> What the task requires
Retype each of the following entries verbatim, keeping every line in its original order.

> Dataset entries
****************

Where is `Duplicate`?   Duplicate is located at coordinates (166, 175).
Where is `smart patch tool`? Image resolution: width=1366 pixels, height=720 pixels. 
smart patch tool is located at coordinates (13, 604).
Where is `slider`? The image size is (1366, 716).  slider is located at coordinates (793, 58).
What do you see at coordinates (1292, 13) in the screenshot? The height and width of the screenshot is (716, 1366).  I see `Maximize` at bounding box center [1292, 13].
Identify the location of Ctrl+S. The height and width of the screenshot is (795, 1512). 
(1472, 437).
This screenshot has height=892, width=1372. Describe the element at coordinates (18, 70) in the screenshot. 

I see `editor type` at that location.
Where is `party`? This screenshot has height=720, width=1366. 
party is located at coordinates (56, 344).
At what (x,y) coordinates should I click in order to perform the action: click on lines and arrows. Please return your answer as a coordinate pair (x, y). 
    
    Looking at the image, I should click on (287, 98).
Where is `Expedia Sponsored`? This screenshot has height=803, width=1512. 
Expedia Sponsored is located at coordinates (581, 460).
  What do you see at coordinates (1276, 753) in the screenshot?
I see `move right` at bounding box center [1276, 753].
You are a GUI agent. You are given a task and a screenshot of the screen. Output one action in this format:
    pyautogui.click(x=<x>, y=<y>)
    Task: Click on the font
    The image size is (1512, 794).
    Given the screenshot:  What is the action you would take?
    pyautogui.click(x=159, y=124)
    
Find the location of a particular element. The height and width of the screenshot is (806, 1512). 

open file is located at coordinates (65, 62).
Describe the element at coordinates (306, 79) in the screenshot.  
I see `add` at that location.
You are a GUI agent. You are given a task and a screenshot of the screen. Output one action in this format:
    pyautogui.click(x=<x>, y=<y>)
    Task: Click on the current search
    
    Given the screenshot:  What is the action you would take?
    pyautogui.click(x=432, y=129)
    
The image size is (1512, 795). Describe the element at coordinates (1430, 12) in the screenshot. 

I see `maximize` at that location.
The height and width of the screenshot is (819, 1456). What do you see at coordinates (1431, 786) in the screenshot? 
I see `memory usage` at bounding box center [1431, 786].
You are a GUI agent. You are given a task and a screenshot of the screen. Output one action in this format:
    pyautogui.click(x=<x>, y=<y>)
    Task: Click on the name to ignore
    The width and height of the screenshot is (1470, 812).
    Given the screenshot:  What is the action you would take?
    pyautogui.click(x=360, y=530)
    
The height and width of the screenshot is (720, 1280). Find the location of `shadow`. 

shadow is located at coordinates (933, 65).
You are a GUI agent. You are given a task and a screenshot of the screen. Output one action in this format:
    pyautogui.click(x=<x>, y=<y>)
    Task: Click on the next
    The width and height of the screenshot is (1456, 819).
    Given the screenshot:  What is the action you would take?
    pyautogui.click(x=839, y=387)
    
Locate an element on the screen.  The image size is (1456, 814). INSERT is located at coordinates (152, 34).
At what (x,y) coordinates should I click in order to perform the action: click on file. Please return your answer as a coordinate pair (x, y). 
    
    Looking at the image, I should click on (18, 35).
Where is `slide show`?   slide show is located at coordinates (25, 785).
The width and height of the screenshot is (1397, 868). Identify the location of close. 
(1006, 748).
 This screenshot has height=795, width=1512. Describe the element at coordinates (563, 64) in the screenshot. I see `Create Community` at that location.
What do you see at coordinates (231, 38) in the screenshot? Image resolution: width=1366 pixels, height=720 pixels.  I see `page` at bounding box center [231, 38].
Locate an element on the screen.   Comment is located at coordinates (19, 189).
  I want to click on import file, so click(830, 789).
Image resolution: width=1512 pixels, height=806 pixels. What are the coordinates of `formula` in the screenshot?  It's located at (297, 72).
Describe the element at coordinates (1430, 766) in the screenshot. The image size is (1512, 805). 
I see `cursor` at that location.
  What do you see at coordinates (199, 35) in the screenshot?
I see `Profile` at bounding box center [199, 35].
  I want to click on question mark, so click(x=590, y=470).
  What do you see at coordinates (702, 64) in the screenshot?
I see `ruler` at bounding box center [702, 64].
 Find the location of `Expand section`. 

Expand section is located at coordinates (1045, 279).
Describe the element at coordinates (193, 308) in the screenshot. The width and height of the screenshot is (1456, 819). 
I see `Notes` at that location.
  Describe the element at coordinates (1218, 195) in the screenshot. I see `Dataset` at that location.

****************

> Answer to this problem
Where is `Duplicate`?   Duplicate is located at coordinates (166, 175).
Where is `smart patch tool`? Image resolution: width=1366 pixels, height=720 pixels. 
smart patch tool is located at coordinates (13, 604).
Where is `slider`? The image size is (1366, 716).  slider is located at coordinates (793, 58).
What do you see at coordinates (1292, 13) in the screenshot? The height and width of the screenshot is (716, 1366).  I see `Maximize` at bounding box center [1292, 13].
Identify the location of Ctrl+S. The height and width of the screenshot is (795, 1512). 
(1472, 437).
This screenshot has height=892, width=1372. Describe the element at coordinates (18, 70) in the screenshot. 

I see `editor type` at that location.
Where is `party`? This screenshot has height=720, width=1366. 
party is located at coordinates (56, 344).
At what (x,y) coordinates should I click in order to perform the action: click on lines and arrows. Please return your answer as a coordinate pair (x, y). 
    
    Looking at the image, I should click on (287, 98).
Where is `Expedia Sponsored`? This screenshot has height=803, width=1512. 
Expedia Sponsored is located at coordinates (581, 460).
  What do you see at coordinates (1276, 753) in the screenshot?
I see `move right` at bounding box center [1276, 753].
You are a GUI agent. You are given a task and a screenshot of the screen. Output one action in this format:
    pyautogui.click(x=<x>, y=<y>)
    Task: Click on the font
    The image size is (1512, 794).
    Given the screenshot:  What is the action you would take?
    pyautogui.click(x=159, y=124)
    
Find the location of a particular element. The height and width of the screenshot is (806, 1512). 

open file is located at coordinates (65, 62).
Describe the element at coordinates (306, 79) in the screenshot.  
I see `add` at that location.
You are a GUI agent. You are given a task and a screenshot of the screen. Output one action in this format:
    pyautogui.click(x=<x>, y=<y>)
    Task: Click on the current search
    
    Given the screenshot:  What is the action you would take?
    pyautogui.click(x=432, y=129)
    
The image size is (1512, 795). Describe the element at coordinates (1430, 12) in the screenshot. 

I see `maximize` at that location.
The height and width of the screenshot is (819, 1456). What do you see at coordinates (1431, 786) in the screenshot? 
I see `memory usage` at bounding box center [1431, 786].
You are a GUI agent. You are given a task and a screenshot of the screen. Output one action in this format:
    pyautogui.click(x=<x>, y=<y>)
    Task: Click on the name to ignore
    The width and height of the screenshot is (1470, 812).
    Given the screenshot:  What is the action you would take?
    pyautogui.click(x=360, y=530)
    
The height and width of the screenshot is (720, 1280). Find the location of `shadow`. 

shadow is located at coordinates (933, 65).
You are a GUI agent. You are given a task and a screenshot of the screen. Output one action in this format:
    pyautogui.click(x=<x>, y=<y>)
    Task: Click on the next
    The width and height of the screenshot is (1456, 819).
    Given the screenshot:  What is the action you would take?
    pyautogui.click(x=839, y=387)
    
Locate an element on the screen.  The image size is (1456, 814). INSERT is located at coordinates (152, 34).
At what (x,y) coordinates should I click in order to perform the action: click on file. Please return your answer as a coordinate pair (x, y). 
    
    Looking at the image, I should click on (18, 35).
Where is `slide show`?   slide show is located at coordinates (25, 785).
The width and height of the screenshot is (1397, 868). Identify the location of close. 
(1006, 748).
 This screenshot has height=795, width=1512. Describe the element at coordinates (563, 64) in the screenshot. I see `Create Community` at that location.
What do you see at coordinates (231, 38) in the screenshot? Image resolution: width=1366 pixels, height=720 pixels.  I see `page` at bounding box center [231, 38].
Locate an element on the screen.   Comment is located at coordinates (19, 189).
  I want to click on import file, so click(830, 789).
Image resolution: width=1512 pixels, height=806 pixels. What are the coordinates of `formula` in the screenshot?  It's located at (297, 72).
Describe the element at coordinates (1430, 766) in the screenshot. The image size is (1512, 805). 
I see `cursor` at that location.
  What do you see at coordinates (199, 35) in the screenshot?
I see `Profile` at bounding box center [199, 35].
  I want to click on question mark, so click(x=590, y=470).
  What do you see at coordinates (702, 64) in the screenshot?
I see `ruler` at bounding box center [702, 64].
 Find the location of `Expand section`. 

Expand section is located at coordinates (1045, 279).
Describe the element at coordinates (193, 308) in the screenshot. The width and height of the screenshot is (1456, 819). 
I see `Notes` at that location.
  Describe the element at coordinates (1218, 195) in the screenshot. I see `Dataset` at that location.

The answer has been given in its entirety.